The formula:
$r ∧ q ∧ ¬ p ∨ r ∧ p ∧ ¬ q ⇒ r ∨ ¬ p ∨ ¬ q$
The answer says it's a tautology but I've tried to work it out and I get false.
My truth table to the first half of the formula is in the photo and you can see that I got false so where have I gone wrong? Image
I've done the right hand side
So because the right side is true, it's a tautology?
On
You have gone wrong nowhere. It is a very common misconception among freshmen. An implication is false only when the antecedent is true and the consequent is false. For instance, the sentence "if it rains tomorrow, I'll carry an umbrella" is false only if it DOES rain and you DON'T carry an umbrella. If it doesn't rain, you've spoken truth, whether you carry an umbrella or not. It's also true if it does rain and, as a man or woman of your word, you do bring along an umbrella.

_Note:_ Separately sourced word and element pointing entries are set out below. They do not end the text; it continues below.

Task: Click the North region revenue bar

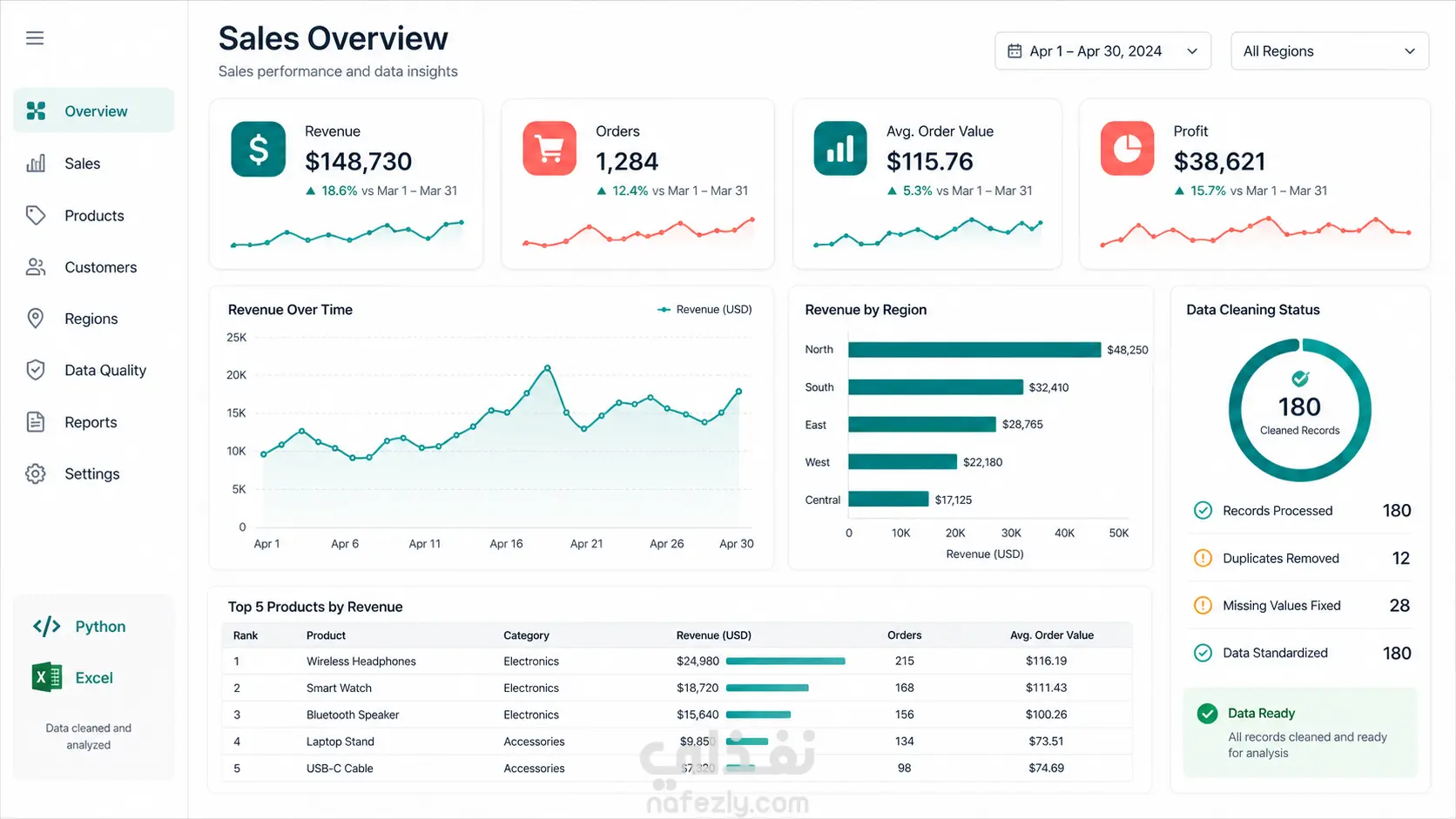Action: (x=974, y=350)
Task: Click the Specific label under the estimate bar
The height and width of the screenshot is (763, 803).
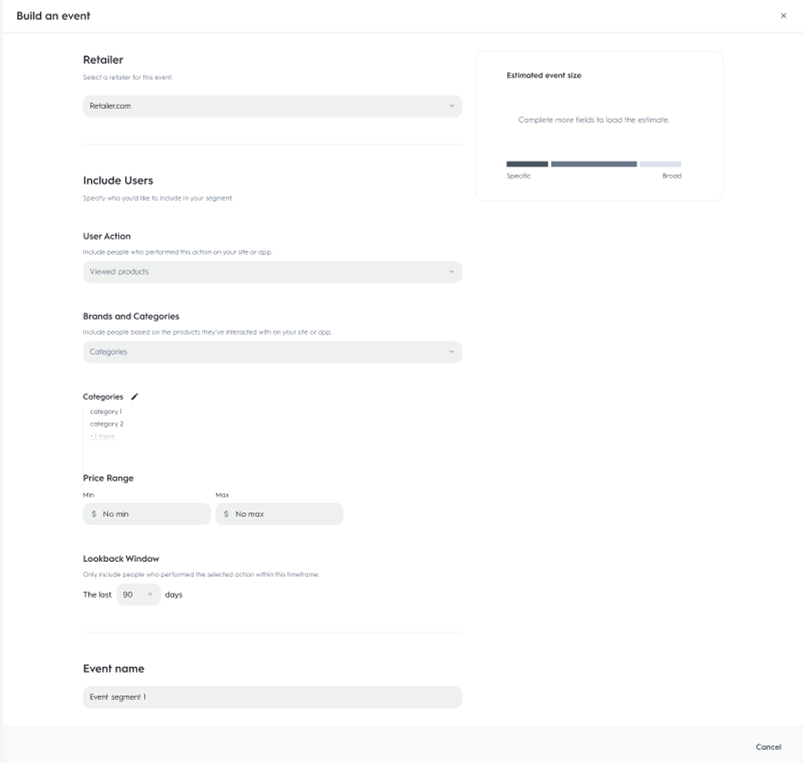Action: 519,176
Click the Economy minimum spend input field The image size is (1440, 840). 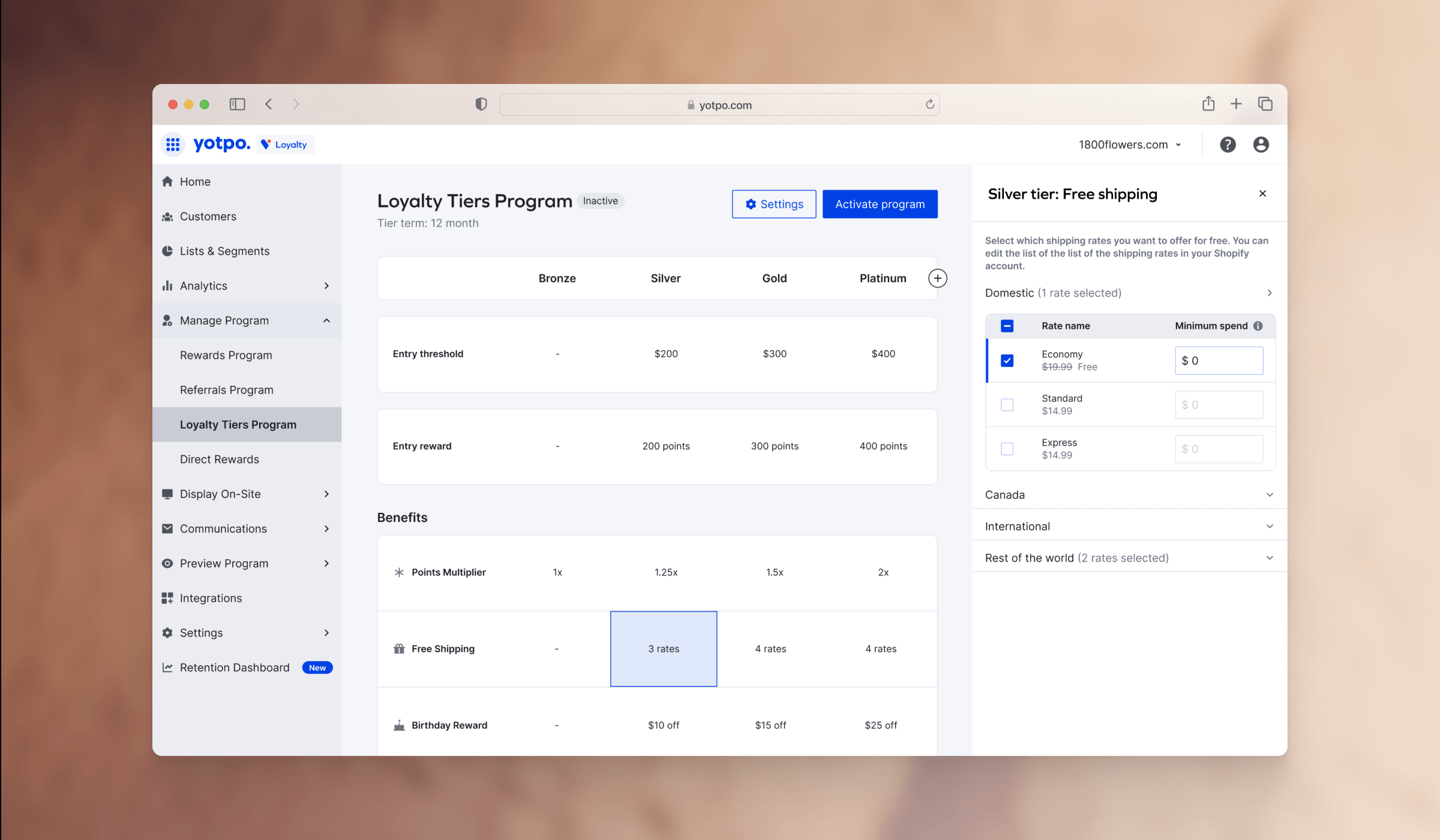1219,360
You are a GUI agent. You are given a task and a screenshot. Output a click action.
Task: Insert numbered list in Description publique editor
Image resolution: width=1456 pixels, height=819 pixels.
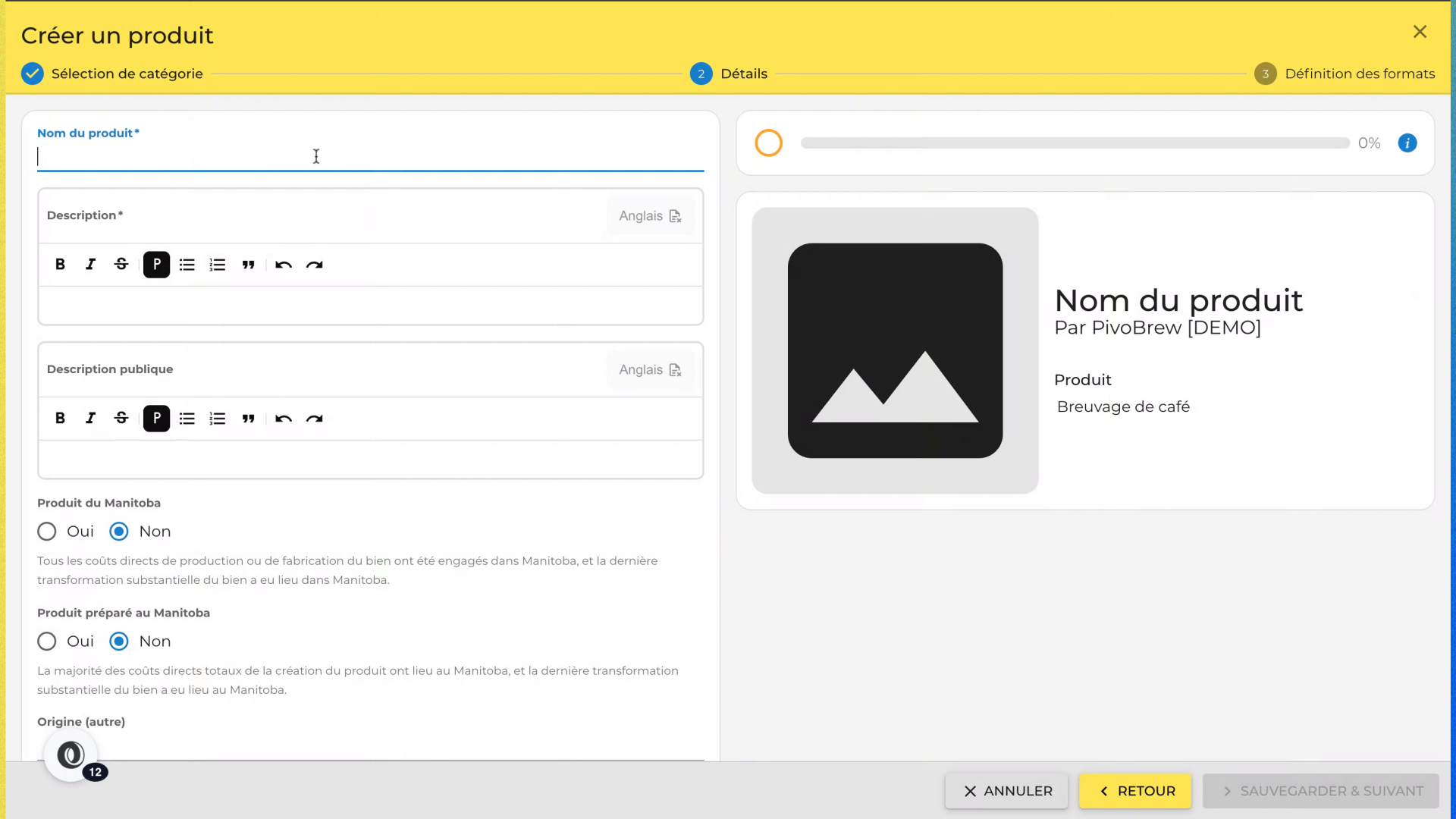[x=218, y=419]
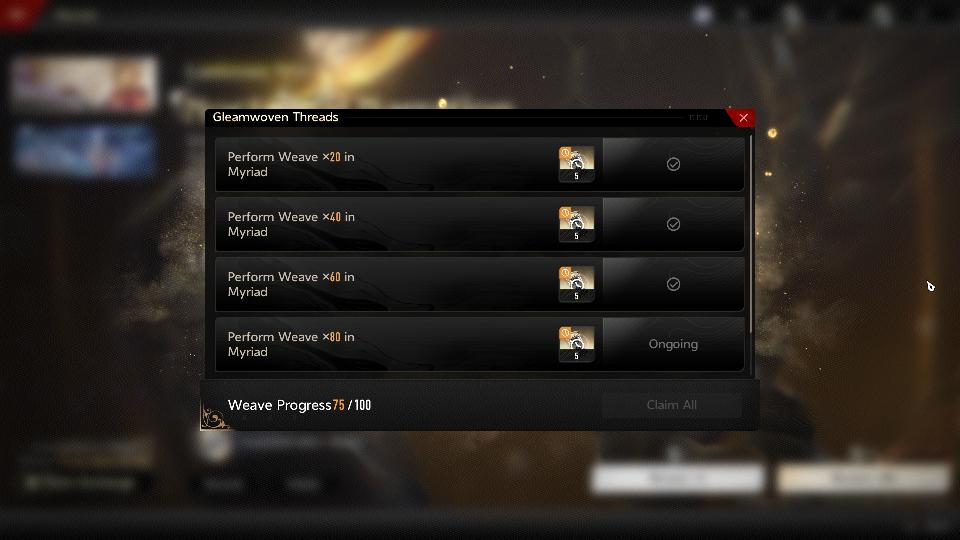Click the completed checkmark on Weave ×60 row
The width and height of the screenshot is (960, 540).
tap(673, 284)
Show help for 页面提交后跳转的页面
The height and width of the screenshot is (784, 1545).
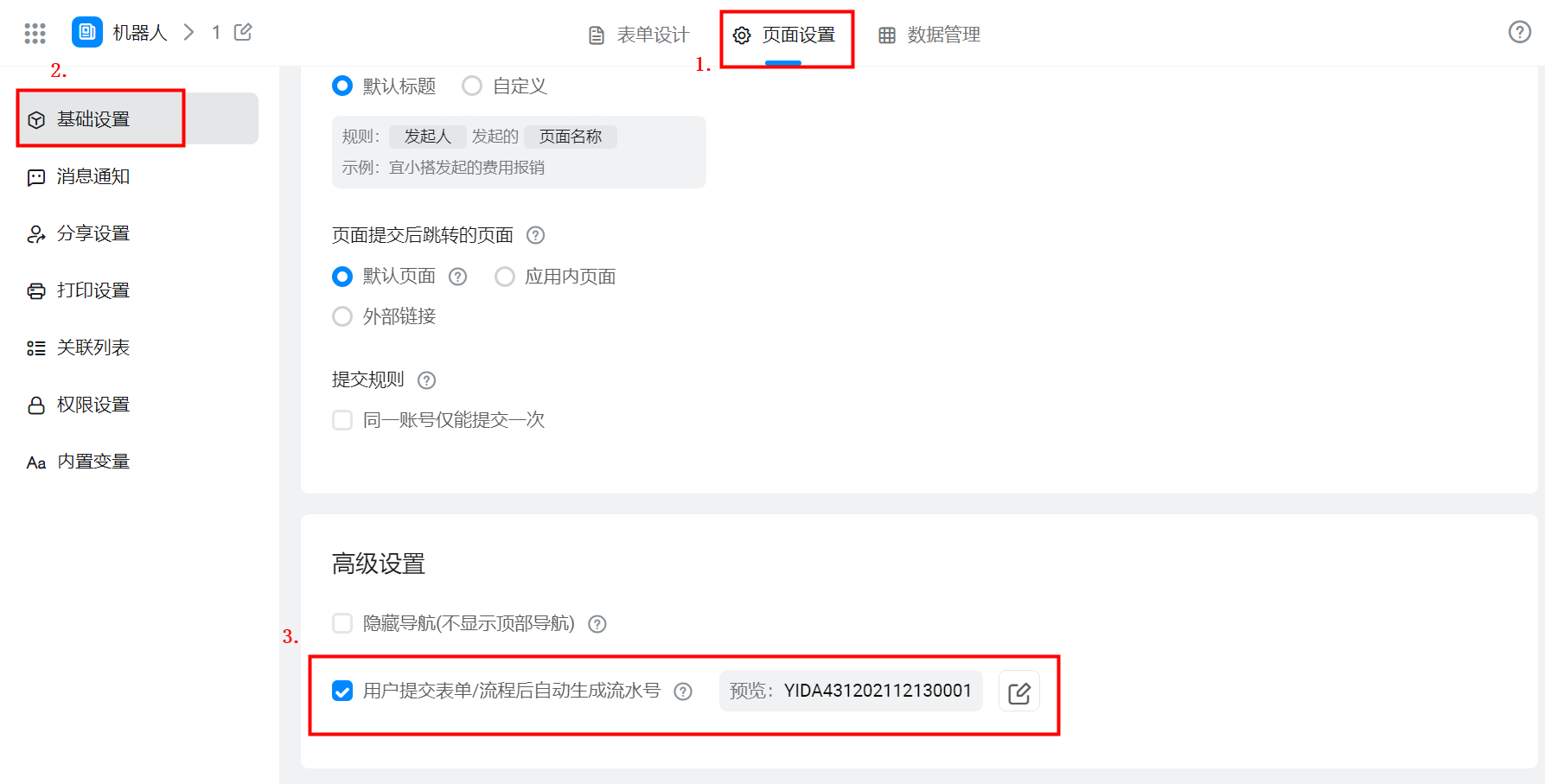(x=536, y=235)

So, all those cases where you've gotten a false truth value for the antecedent? They straightaway mean that the full sentence is true! You need only examine whether the consequent is also true in those two other cases, and you'll have proven indeed that the above sentence is a tautology.
I'm sure you didn't doubt that anyway - after all, the antecedent implies that r is true, which is sufficient to deduce the consequent.
In your truth table you only worked out the truth-conditions of $(r \land q \land \neg p) \lor (r \land p \land \neg q)$. Now you need to work out $r \lor \neg p \lor \neg q$, and then use the $\Rightarrow$ to get the truth-conditions of the whole conditional.
Remember that the $\Rightarrow$ is false when the antecedent is true and the consequent is false, and is true otherwise. So, in all those cases where $(r \land q \land \neg p) \lor (r \land p \land \neg q)$ evaluates to false, the whole conditional is automatically true, which covers $6$ out of the $8$ rows. So, you just need to check that in the other $2$ rows, $r \lor \neg p \lor \neg q$ is indeed true.